つまり、リスク(=値動き)を自分の許容量以下に抑えることができれば、投資に失敗する可能性を著しく下げることができます。
この発想に基づいた投資戦略こそが、レイダリオ氏が推奨する「オール・シーズンズ戦略」であり、この投資戦略の根幹となる考え方が「Diversification(分散投資)」ということになります。
*もし「オール・シーズンズ戦略」をご存じでない方は、ぜひ下記の記事もご覧ください。私も5年前に知っていたら人生が変わったと思うくらいの、万人が知っておくべき内容です。
相関性が低い投資対象を組み合わせることでリスクが大きく軽減される
「適切な分散投資」とは相関性が低い投資対象を組み合わせることです。やみくもに投資対象の数を増やすことは正しい分散投資とは言えません。
下記グラフをご覧ください。これは、レイダリオ氏が「Holy Grail of Investing(投資の聖杯)」と呼ぶほど、重要な考え方が濃縮されているものです。

上表では、期待リターン・リスクともに10%の投資対象を想定し、それぞれの相関性が60%~0%だった場合に、新たな投資対象を加えることでどの程度リスクが軽減されるかを数値化したものです
ここで重要な点は、期待リターンはすべての投資対象で10%なので、全体として期待できるリターンは10%のままにも関わらず、リスク(=リターンのぶれ幅)が低減されているということです。
相関が低ければ低いほど、そして組み合わせる投資対象の数が多ければ多いほど、リスクが大きく低減されていますが、より重要なのは投資対象の数よりも互いの相関性であることが分かります。
特に強調したいのは相関ゼロの投資対象をポートフォリオに1つ加える方が、相関性60%の投資対象100個に分散投資するよりも、リスクが低減されるという点です。
株式同士は一般に高い相関性を持ちますので、このことは株式以外のアセットをポートフォリオに加えることの有効性を示唆しています。
株式との相関が低い資産クラスは原油・金・国債
分散投資のコンセプトが分かったところで、実際の各資産やセクターの相関性を見てみましょう。
ここではBespoke Investment Group社が出している相関関係一覧表を参照したいと思います。
まず、ちょっと古いデータではあるものの、長期間のデータとして、1990年~2008年までの各セクター・アセットの相関係数を示したテーブルを見てみましょう。

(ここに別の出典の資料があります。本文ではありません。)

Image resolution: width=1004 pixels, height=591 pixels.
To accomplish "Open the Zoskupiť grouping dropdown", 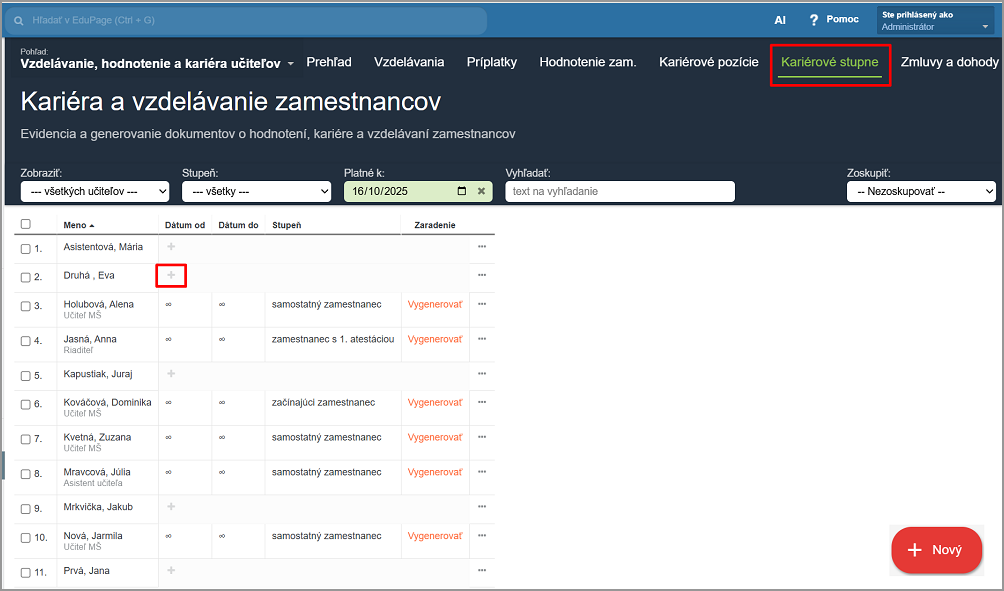I will tap(921, 191).
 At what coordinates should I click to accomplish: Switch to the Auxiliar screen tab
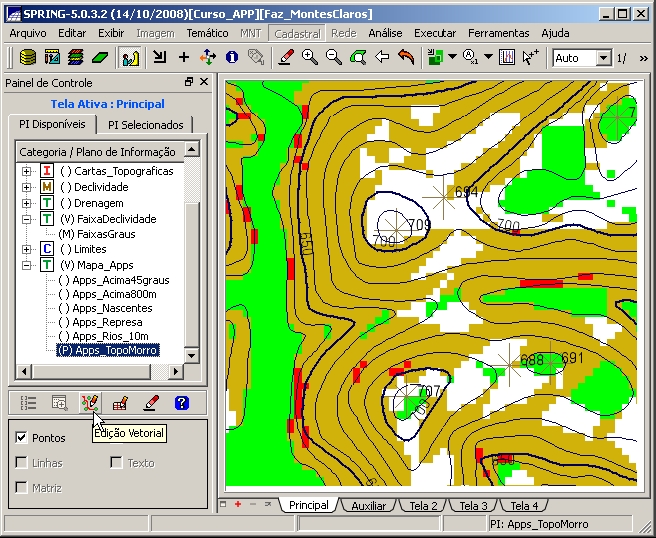click(368, 506)
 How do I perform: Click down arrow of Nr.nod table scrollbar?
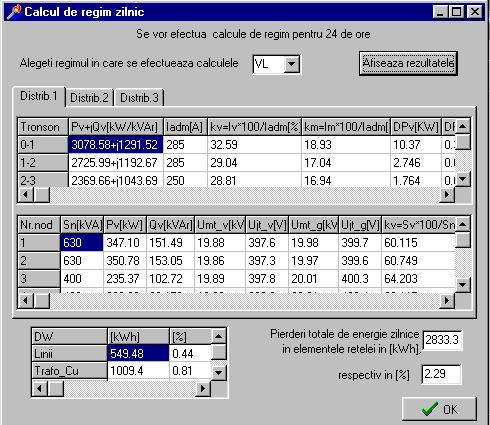click(463, 285)
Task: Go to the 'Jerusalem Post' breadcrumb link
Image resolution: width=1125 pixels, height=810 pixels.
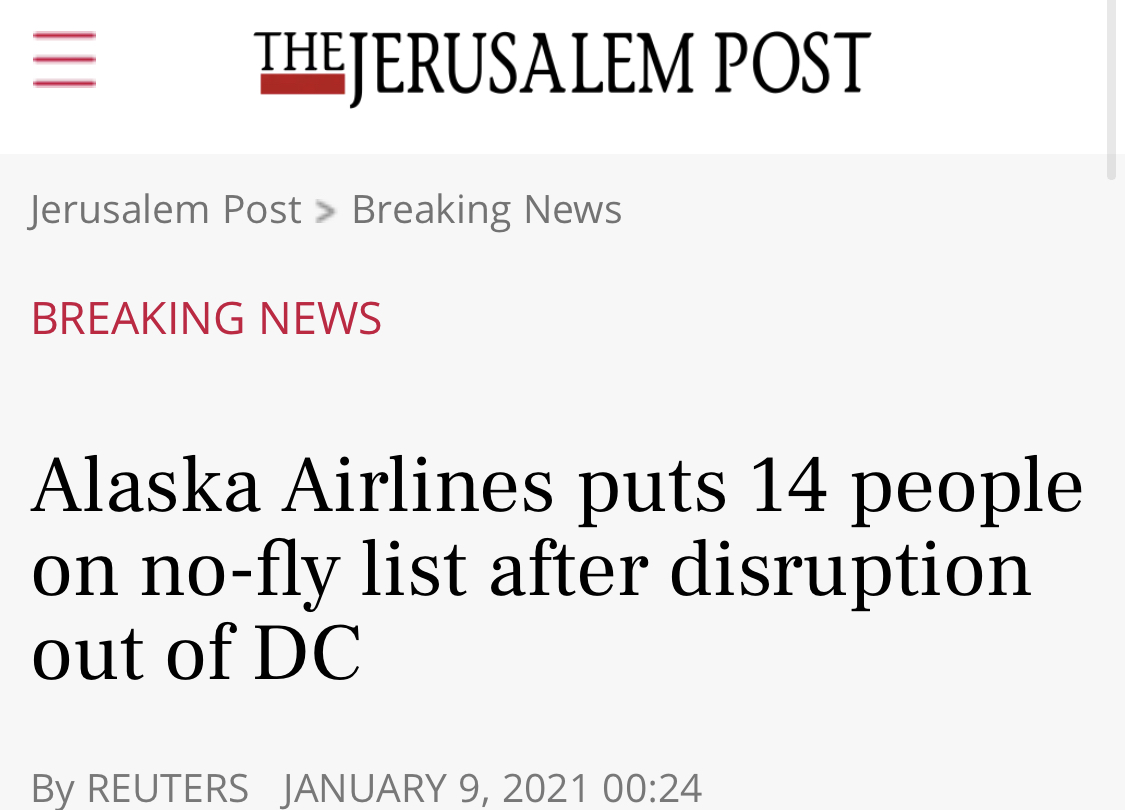Action: click(x=165, y=210)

一番左の列を見てみると、S&P 500に対して、Oil・Gold・10年国債あたりがほぼ相関なしといえる結果になっています。あとは、新興国株(Emer. Mkt)の相関係数も0.34と比較的低い水準になっています。
次に近年の傾向として、2017年の単年でのデータを見てみましょう。

Oil、Gold、Long BondはS&P 500に対して相関がほぼゼロもしくは逆相関となっていますので、過去から傾向は変わっていないことが分かります。
最後にリーマンショック時(2007年10月~2009年3月)に株式市場が大きく値を下げた時に、それぞれのセクター・アセットがどのような相関性を示したかを見てみましょう。

ここでもS&P 500との相関性が低い投資対象は、Oil・Gold・長期国債で変わっていませんので、下落相場においてもこれらのアセットに分散投資をすることで、リスクが低減されることが確認できました。
まとめ:株式と債券を超えた投資こそが期待リターンに対するリスクを最小化する
やはりレイダリオ氏が勧めるように、株式に長期国債・金・コモディティを組み合わせたポートフォリオは、互いの相関性が低いことから、リスクを大きく低減してくれることが分かりました。
分散投資における最も重要な点は、投資対象の数を増やすより、いかに相関性が低い投資対象をポートフォリオに加えられるか、が鍵になるということです。
これを実行するには、株式と債券を超えたポートフォリオを構築していく必要があります。
具体的には金とコモディティですね。
本日の記事では「オール・シーズンズ戦略」の有効性がまたひとつ確認されました。
個人的にも、これからも「オール・シーズンズ戦略」をベースとしたポートフォリオを構築することで長期的に安定的な運用を実現していきたいと思います。
最後まで目を通していただき、ありがとうございました。